On December 29, 1890, in the Lakota village on the Wounded Knee stream, the army tried to enforce the ban on these dances. However, the situation got out of hand. The army began firing at the reserve's defenseless inhabitants. Several hundred Indians were murdered, including many women and children, as well as the Greatfoot chief. Colonel James Forsyth, commanding the army that perpetrated the massacre, escaped responsibility despite being indicted. Public opinion was on his side, more or less openly expressing the view that the Indians "deserved" what had happened to them.

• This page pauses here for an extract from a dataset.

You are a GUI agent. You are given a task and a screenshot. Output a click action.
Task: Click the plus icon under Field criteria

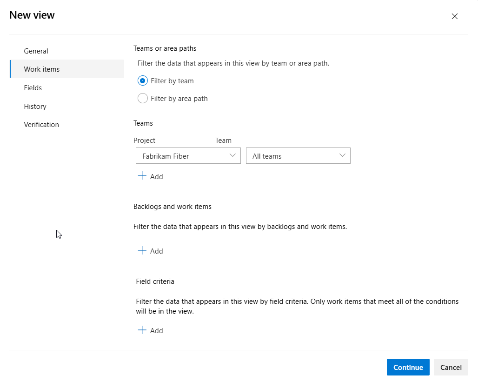tap(142, 330)
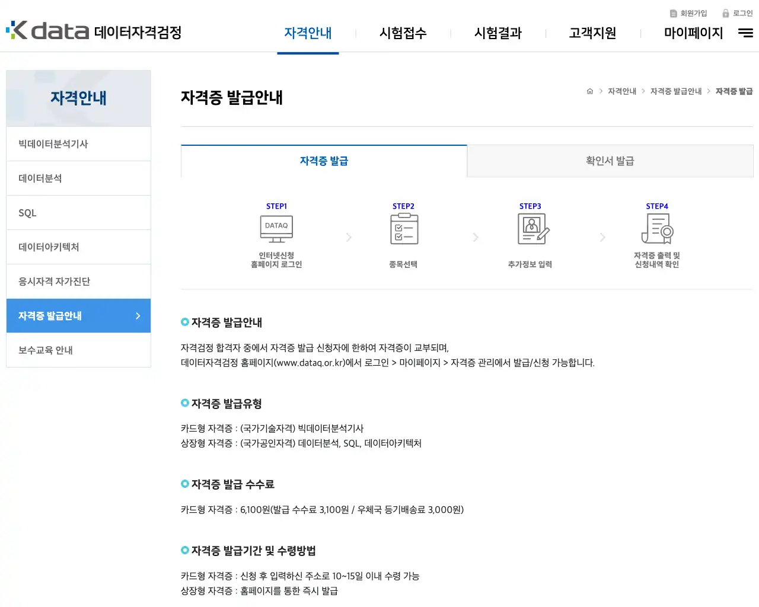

Some have directly called for the "final solution" of the Indian question. Among those who demanded a ruthless deal with the natives, there were, among others L. Frank Baum, later author of the The Wizard of Oz . In columns for the press, he expressed an appeal for: "complete annihilation of the few remaining Indians and the clash of these unrestrained and unrestrained creatures from the face of the earth."

The American state was also reluctant to make up for the Lakota's losses, despite the fact that General Nelson Miles tried to do so until the end of his life. However, he did not find a hearing in the ranks of the army and in congress. The Sand Creek Massacre brings the white colonialist-indigenous peoples to an end. The latter have lost the clash of civilization. The former, though renouncing violence and cruelty, ultimately prepared a cruel fate for millions of natives. They took their land and dignity from them. They destroyed their entire world.